Sozopol
"Un verre de rakiya à une table du port en mai et Sozopol commence à sembler le seul endroit de cette côte où les choses ont été bien faites."
J’ai trouvé Sozopol en suivant le conseil d’un carnet — quelqu’un avait écrit « allez vers le sud, après Bourgas, promontoire rocheux, maisons en bois, le vrai » au crayon sur une page que j’avais gardée. J’ai pris le bus depuis Bourgas fin septembre quand la majeure partie de la saison était déjà terminée et que les familles avec enfants étaient rentrées chez elles à Sofia et que les cafés commençaient à ranger leurs chaises pour l’hiver. Le bourg qui a émergé des cyprès quand le bus a contourné le cap était exactement ce que la note avait promis : un enchevêtrement de vieilles maisons en bois sur un éperon rocheux étroit s’avançant dans une mer couleur vieux verre.

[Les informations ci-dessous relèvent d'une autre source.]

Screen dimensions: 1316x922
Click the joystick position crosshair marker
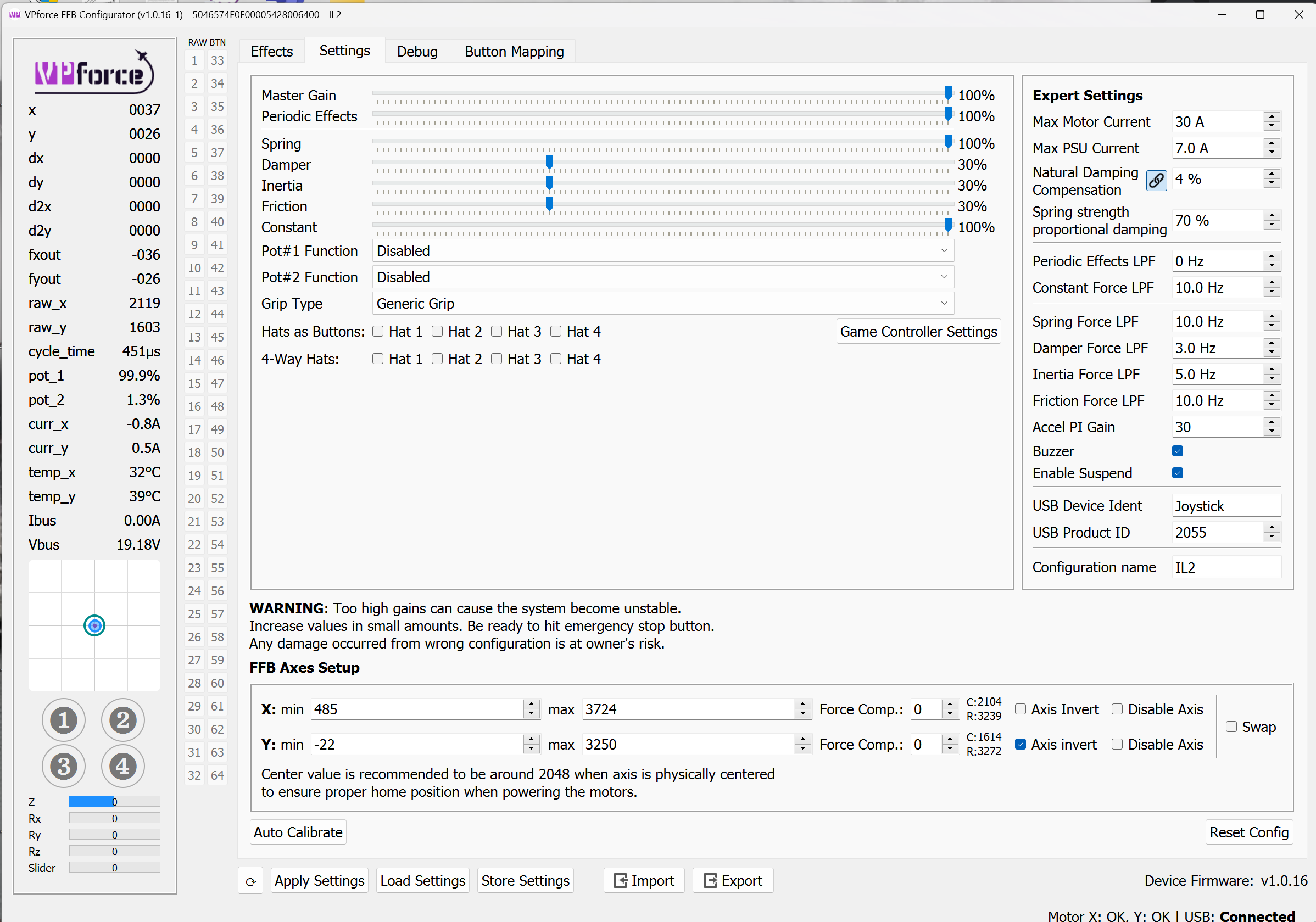[x=94, y=625]
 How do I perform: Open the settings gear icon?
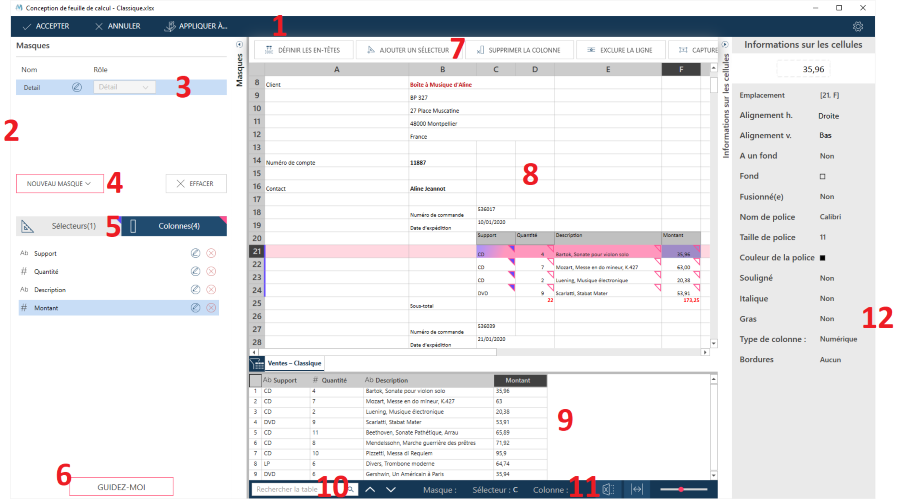pyautogui.click(x=858, y=26)
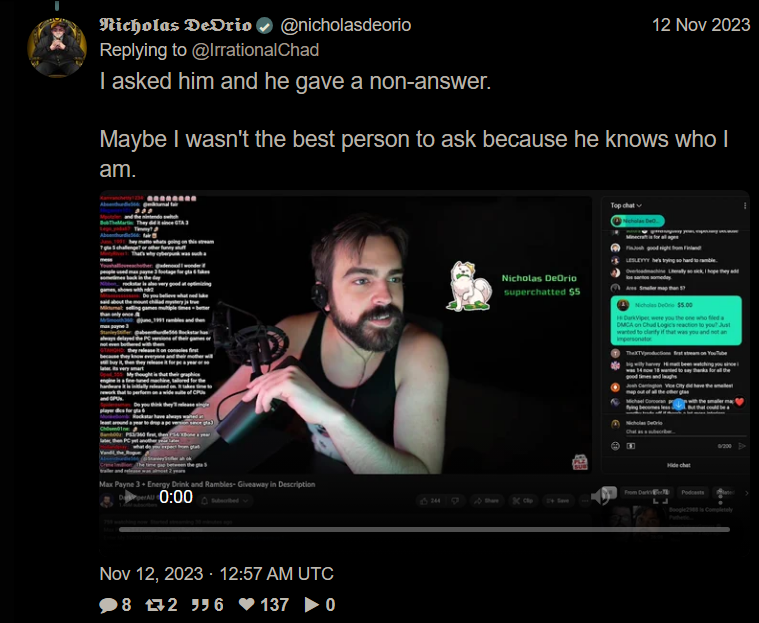Click the Hide chat button in video

tap(679, 465)
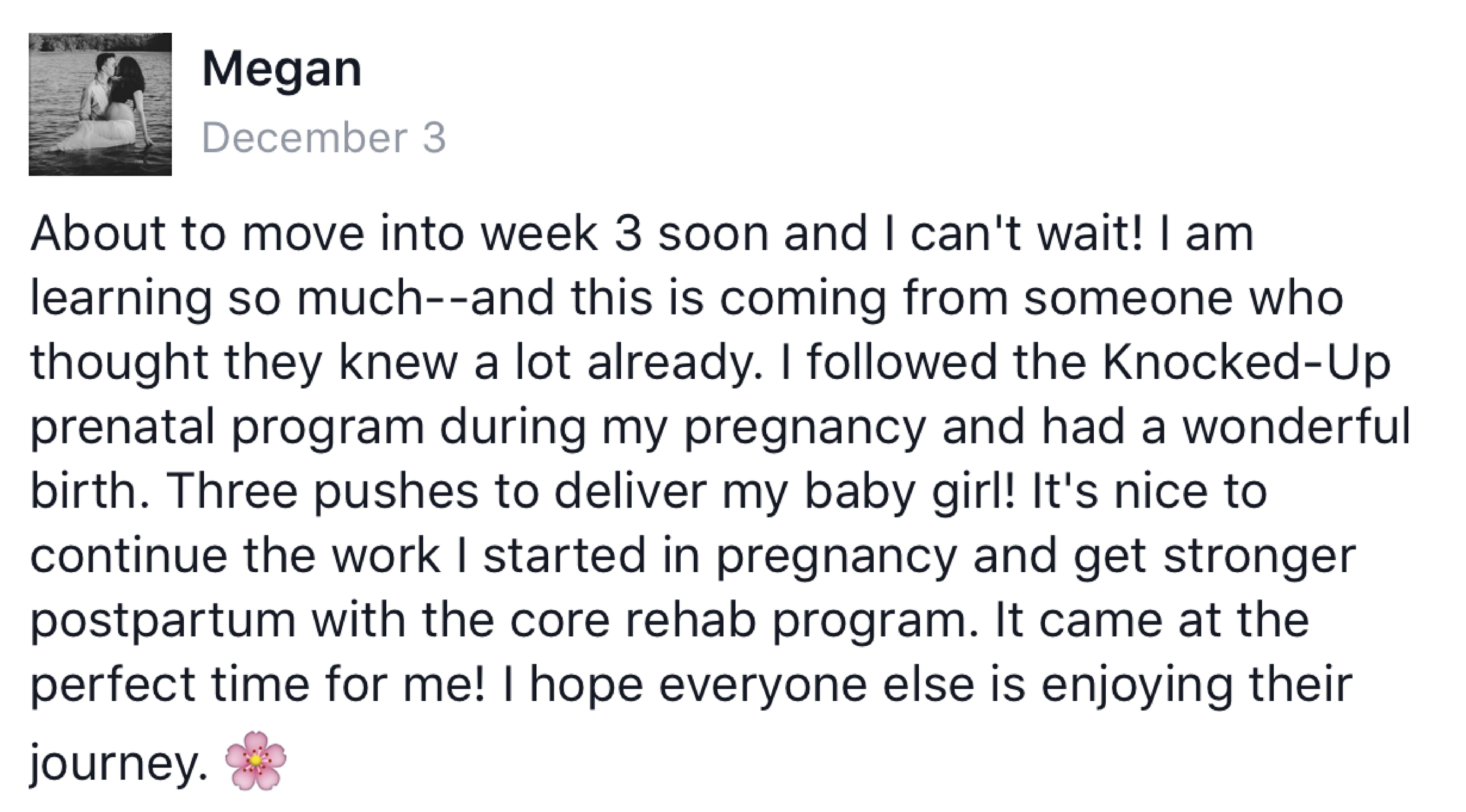The width and height of the screenshot is (1466, 812).
Task: Open the December 3 post timestamp
Action: click(324, 138)
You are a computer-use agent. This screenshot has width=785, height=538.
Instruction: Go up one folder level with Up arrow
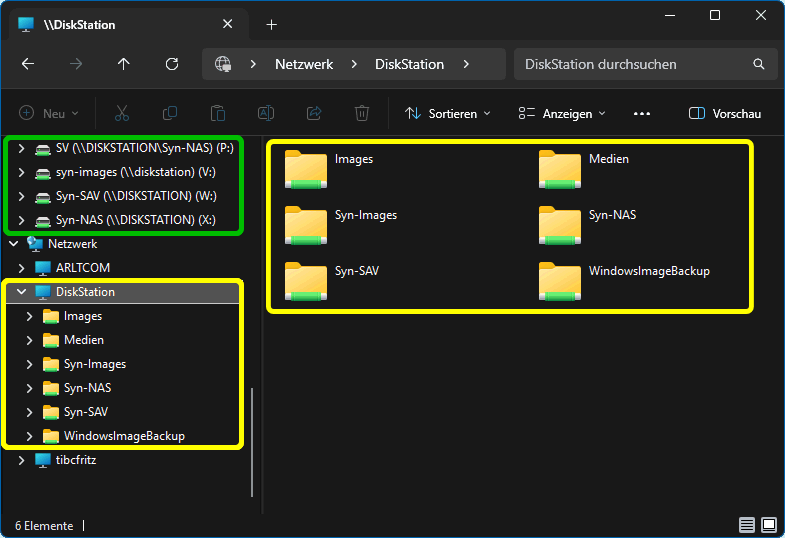coord(124,64)
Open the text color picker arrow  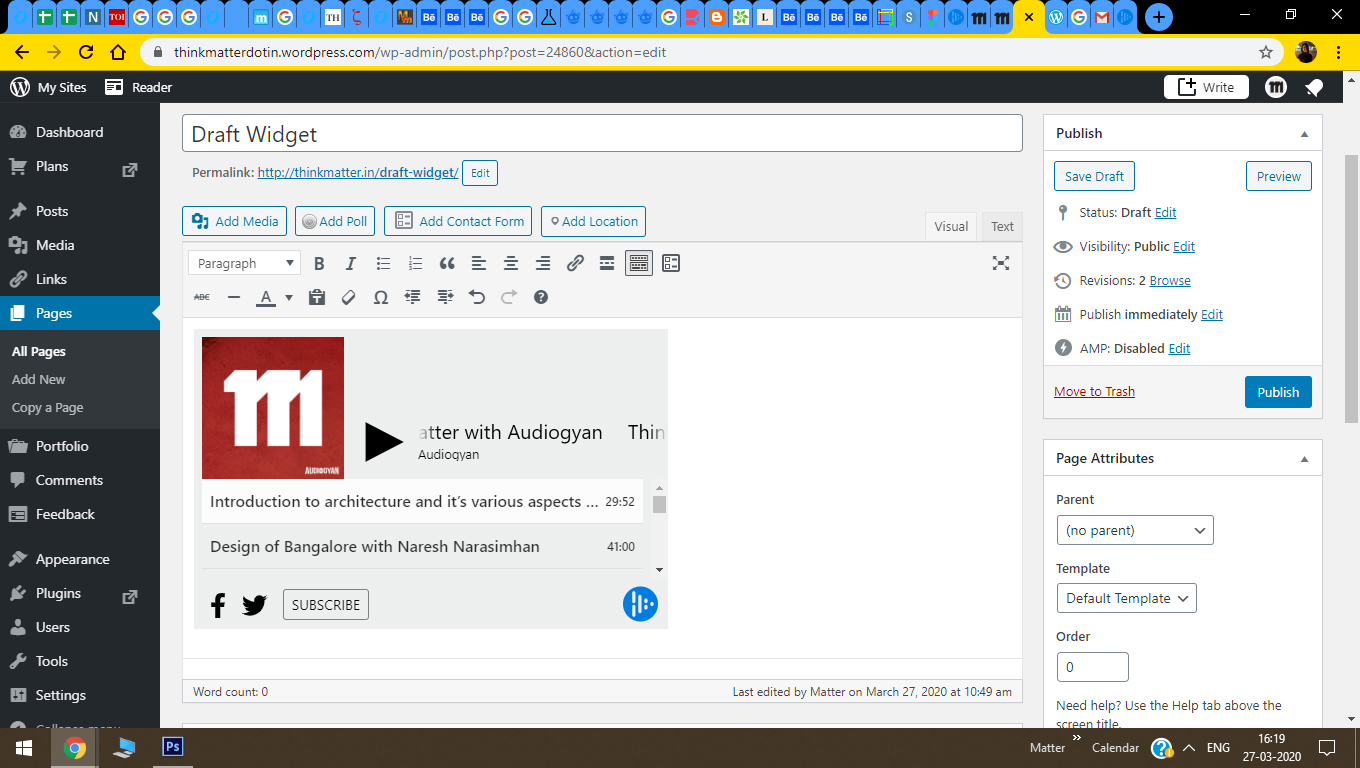pos(289,298)
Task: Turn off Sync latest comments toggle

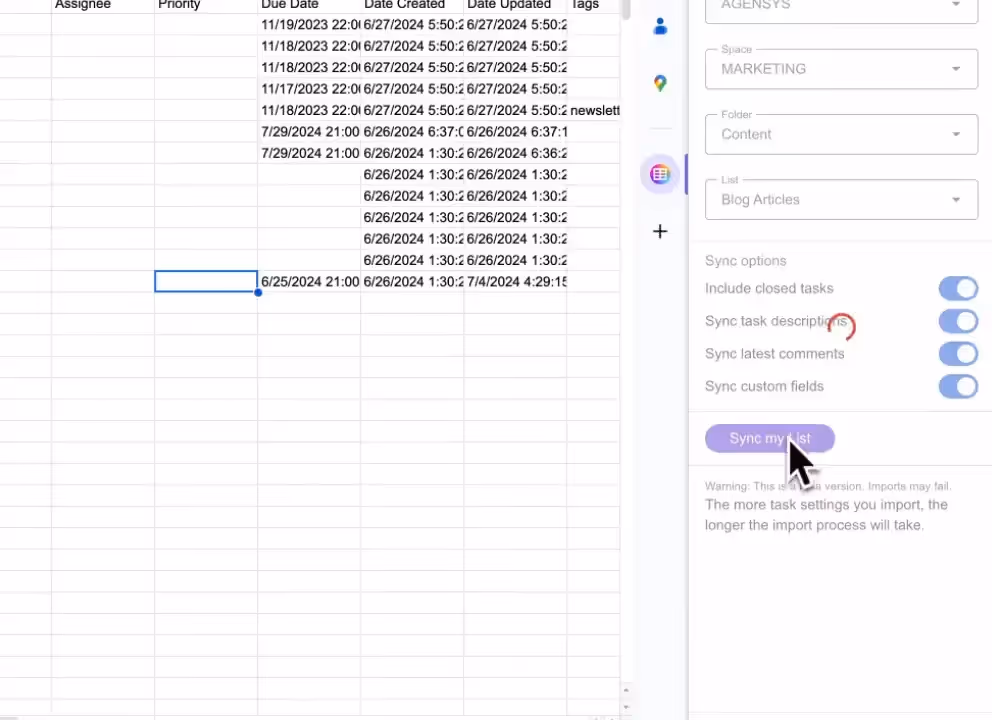Action: click(957, 354)
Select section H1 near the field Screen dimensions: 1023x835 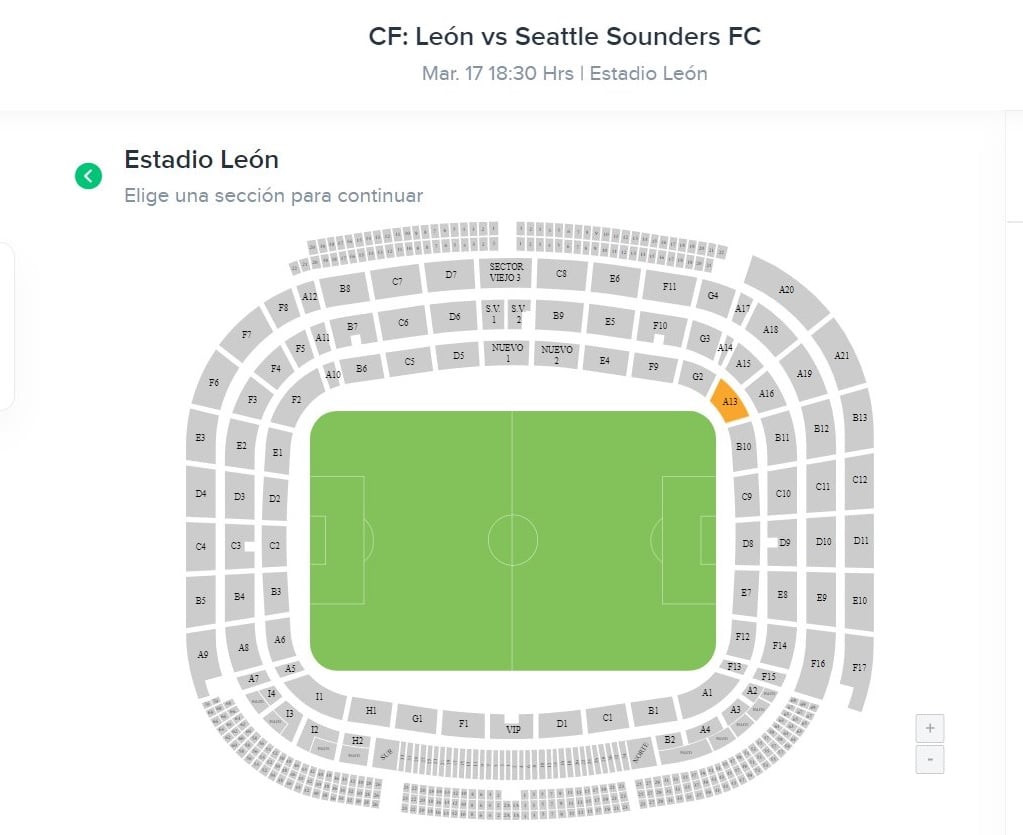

Sozopol était grecque avant d’être bulgare, et avant ça elle était Apollonia — la colonie d’Apollon plantée ici au VIIe siècle avant notre ère, qui exportait du vin et de l’huile et des ancres en bronze vers le monde égéen plus large. Très peu de cette première couche subsiste en surface, bien que le musée archéologique du bourg ait une collection de céramiques grecques et d’ancres qui vous en donne le fantôme. Ce qu’on voit en revanche, en déambulant dans les ruelles pavées de la vieille ville sur la péninsule, c’est l’architecture vernaculaire de mer Noire qui s’est développée ici sur plusieurs siècles : des maisons de deux et trois étages avec des façades en bois peintes dans des bleus et des verts fanés, des étages supérieurs en encorbellement sur les rues étroites, des vérandas en bois ouvertes depuis lesquelles on peut voir la mer des deux côtés du promontoire simultanément.

Le port de pêche sur le côté sud de la péninsule est là où j’ai passé la plupart de mon temps. De petits bateaux — certains en bois, d’autres en fibre de verre — se balançaient dans l’eau protégée et les hommes qui les possédaient se déplaçaient avec la qualité de gens dont la journée de travail commence à trois heures du matin et se termine avant midi. Un petit restaurant de poisson au bord du port servait ce qui était arrivé le matin : turbot, calamar de mer Noire, parfois rascasse. J’ai eu une assiette de bluefish frit avec du pain et une commande de tarator pour deux déjeuners consécutifs. Le poisson était frais d’une façon qui m’a rendu conscient de la rareté avec laquelle je mange du poisson aussi frais. La rakiya est arrivée sans qu’on la demande et a coûté, comme on me l’avait dit, presque rien.
Le calendrier religieux du bourg est encore vivant ici d’une façon qu’il n’est pas dans les villes bulgares plus grandes. L’église des Saints Cyrille et Méthode sur la pointe du promontoire tient ses murs ensemble avec un effort évident — mortier qui s’effrite, iconostase en bois noircie par la fumée des bougies — mais lors des jours de fête j’ai vu des femmes apporter des fleurs de leurs jardins pour les disposer autour des icônes, et des vieux hommes assis dehors au soleil discuter de théologie de la façon dont les hommes orthodoxes orientaux d’une certaine génération le font. La religion ici est vécue, usée, non mise en scène pour les visiteurs.

En août, Sozopol accueille le Festival des arts Apollonia — théâtre, musique, littérature dans la vieille ville — et le bourg se remplit brièvement d’une foule créative bulgare qui transforme son atmosphère. Le reste de l’année, le bourg s’appartient à lui-même, et ce soi, dans les basses saisons, est tranquillement extraordinaire.
Quand y aller : Mai et début juin, ou septembre. La mer est encore assez chaude pour se baigner en septembre et les foules sont parties. En mai, la glycine et les roses qui grimpent les façades des maisons en bois sont en fleurs. En juillet et août c’est animé et beau et ça vaut le coup si ça ne vous dérange pas de partager les pavés.